While restrictions on travel could prevent coronavirus transmission in the short term, digital passports showing COVID-negative and vaccination status may help reopen airports and other badly hit areas of the economy.
In the longer term, the government hopes that digital passports that give a reliable indication of a person’s COVID-negative status, and/or vaccination status before flying could allow the travel and aviation industry to recover.
There is also the potential for the technology to be used to allow other industries such as hospitality and sport to restart, by ensuring those attending mass gatherings are free of the virus.
Perhaps most importantly it also provides a safe way for children and students to return to school, college, or university and resume their education without the disruption of lockdowns.
Such a scheme would work in tandem with vaccination to allow a gradual return to normal life over the coming months and years.
But getting the technology to work is taking time.
Singapore has become the first country to successfully pilot such a scheme, which uses blockchain technology to match a barcode-style digital passport with a test result. The UK government’s botched attempt to introduce a COVID-19 app was billed as one way to get the country back on its feet after similar schemes were used successfully in countries such as Singapore.
But the development of an app was beset with difficulties and the one now available is a watered-down version of the original idea, which was billed as a way to use mobile technology to track infection status and allow people to go about their business.
Apps have not been enough to prevent the lockdown measures that are slowing the spread of the virus but disrupting children’s’ education and ruining livelihoods.
But could digital immunity passports be the answer?
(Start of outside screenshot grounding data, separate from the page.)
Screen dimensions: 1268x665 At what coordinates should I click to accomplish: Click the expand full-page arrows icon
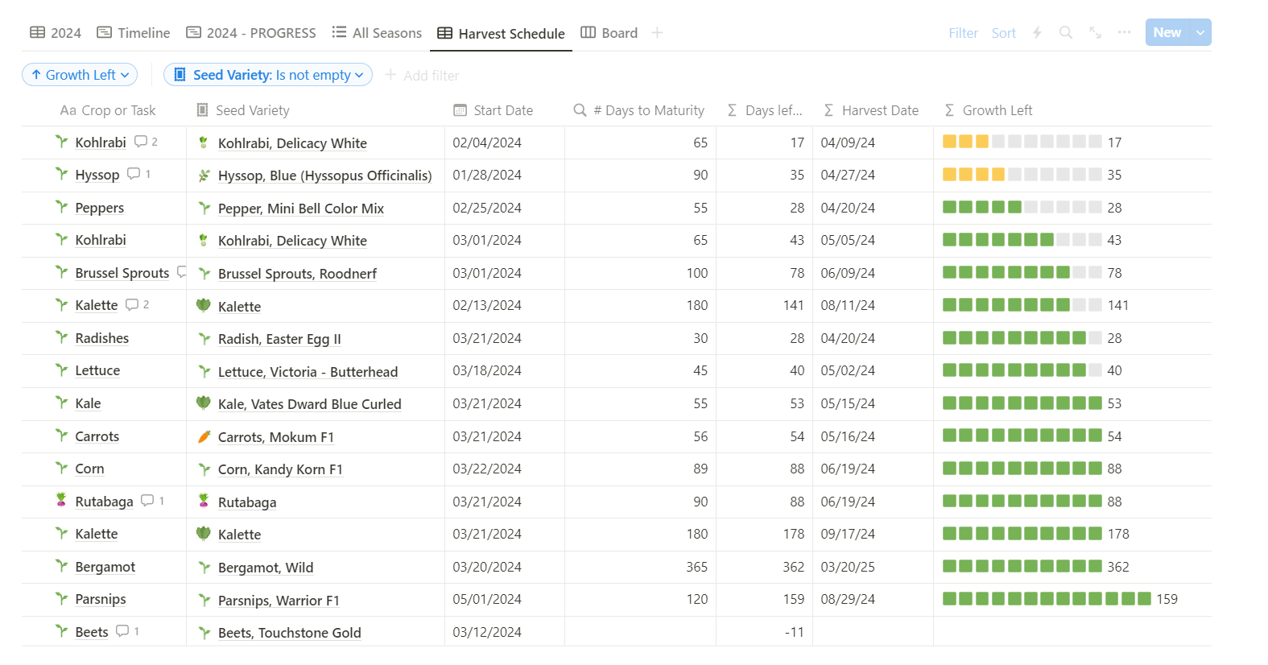pos(1095,32)
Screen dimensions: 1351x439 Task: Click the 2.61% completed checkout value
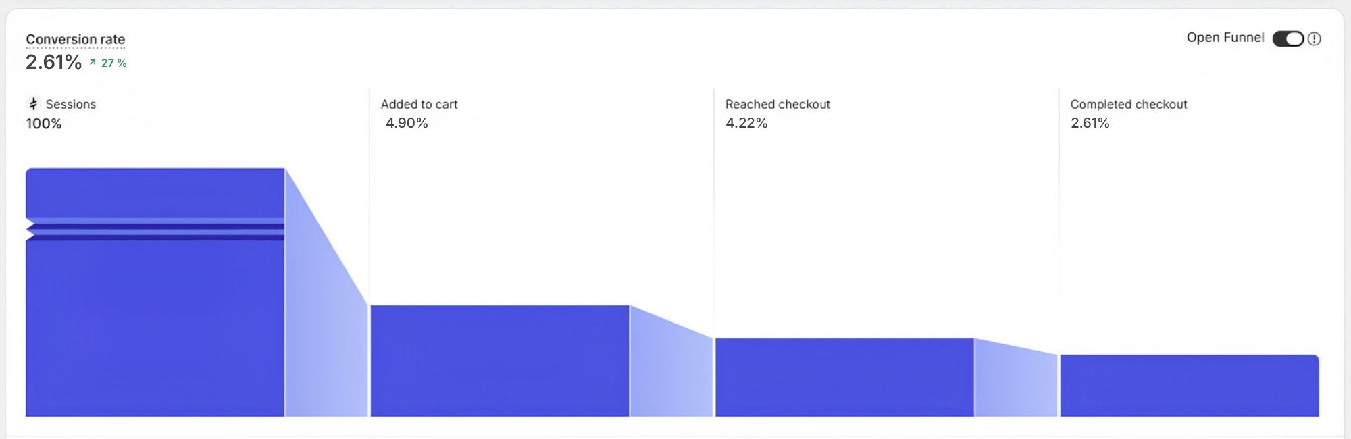[1090, 123]
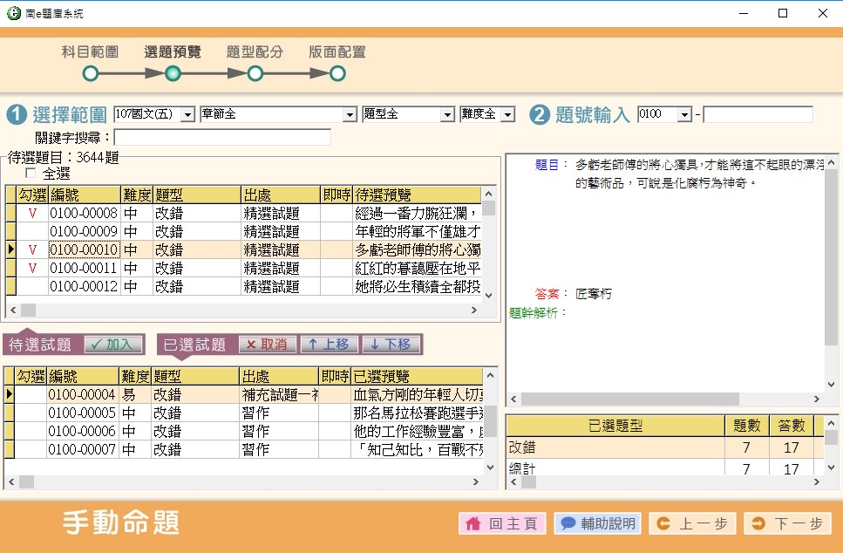Switch to the 待選試題 tab
The image size is (843, 553).
pos(40,345)
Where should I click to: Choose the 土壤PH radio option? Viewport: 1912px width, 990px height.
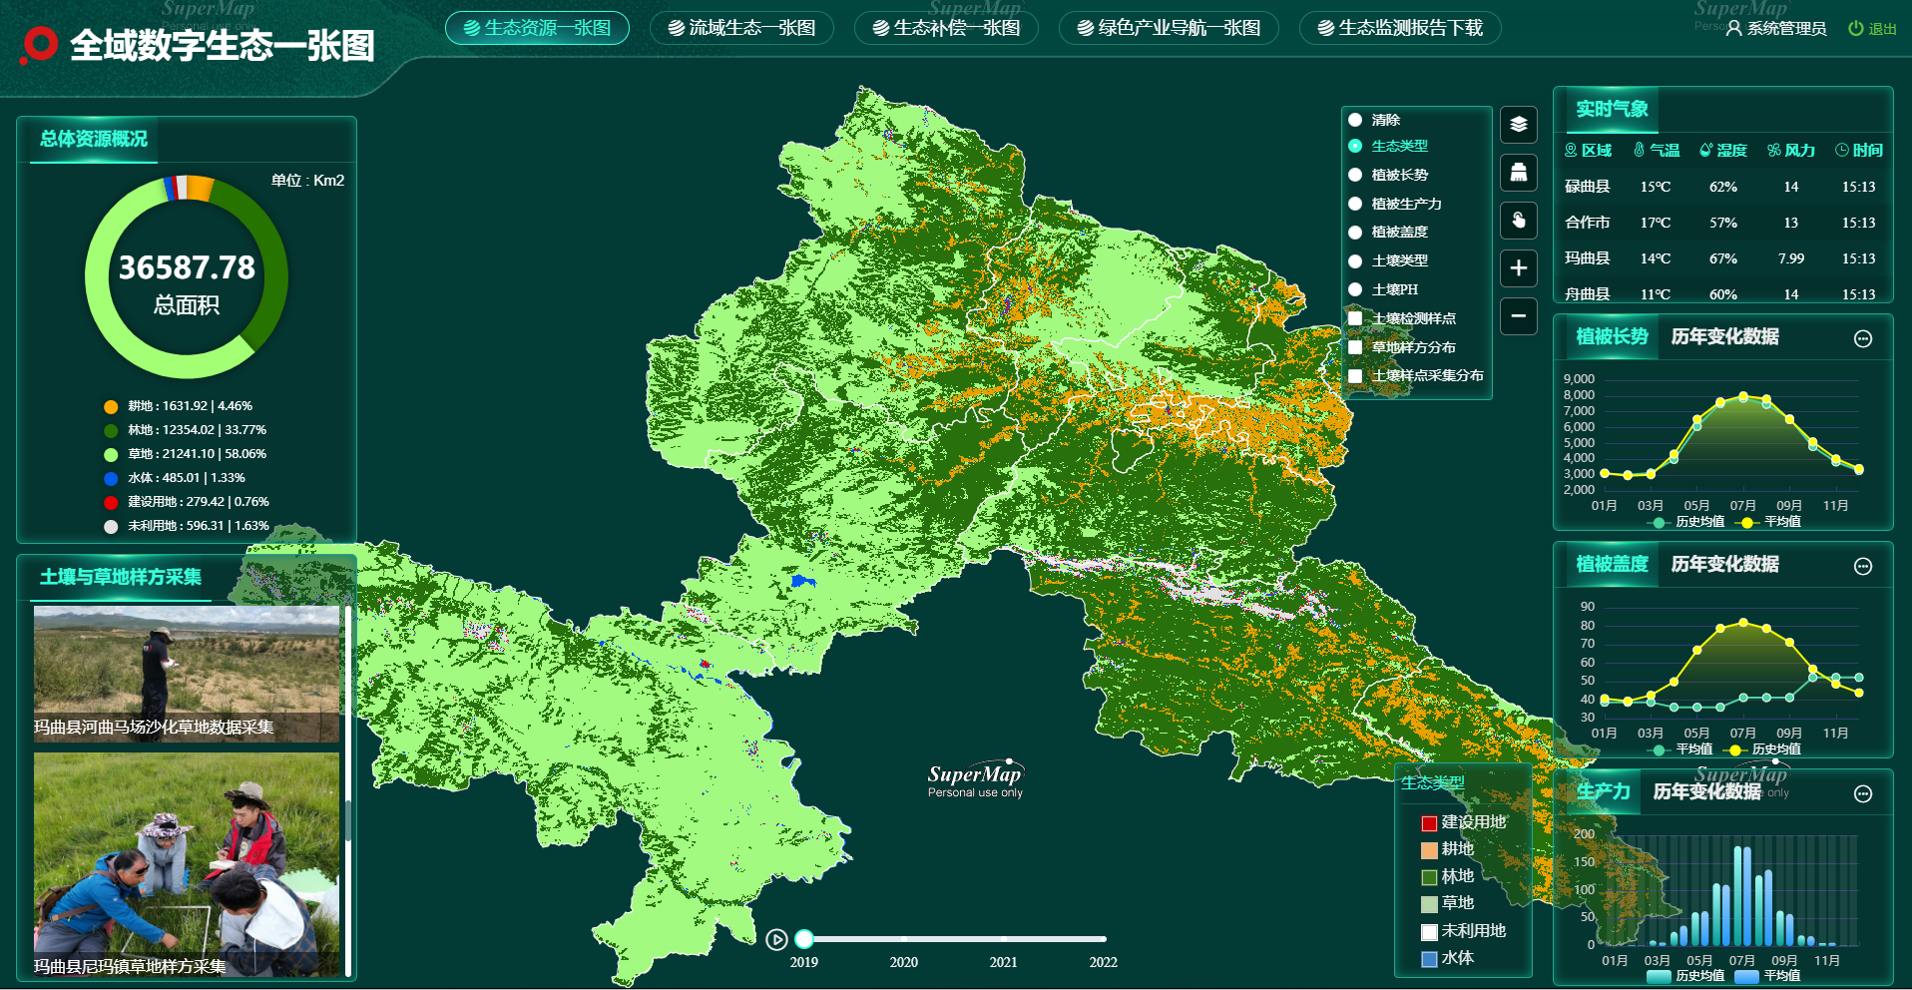[1355, 289]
Several companies are now making progress towards introducing the scheme, which in most cases would match a contemporaneous virus test with digital technology to allow passengers to demonstrate they are safe to fly before they board.
This is quickly scanned at a destination airport to give the all-clear before leaving the airport around the same time as passport and customs checks.
Developed by health and security provider International SOS and AOKPass, the app was first used to provide a digitally verifiable COVID-19 health certificate for entrance to Singapore.
The companies said that the ability to authenticate health records before border points of entry will allow the safe and efficient resumption of international travel during the global pandemic.
In the Singapore pilot, the technology was used to present a negative COVID-19 polymerase chain reaction (PCR) digital test result for arrival verification at Changi Airport’s immigration counters.
According to the companies, this was the first time an immigration authority has used a blockchain based, digitally verifiable health certificate, providing proof of concept for other schemes.
The system can be used alongside any form of testing and vaccination and allows secure validation of a passenger’s identity, COVID-19 status and test result.
The companies say that the passport can be “plugged into” NHS systems to meet the specific needs of directors of public health.
Other companies are catching on to the idea too – the airline Emirates announced only this week that it is the first in the world to trial a digital travel pass developed in partnership with the International Air Transport Association (IATA).
Testing of the system, which matches PCR test results to an app to identify passengers who are safe to fly, will begin in April.
Digital passports, therefore, offer some hope of a return to normal, but not until the vaccination programmes are fully up and running and the virus is on the retreat.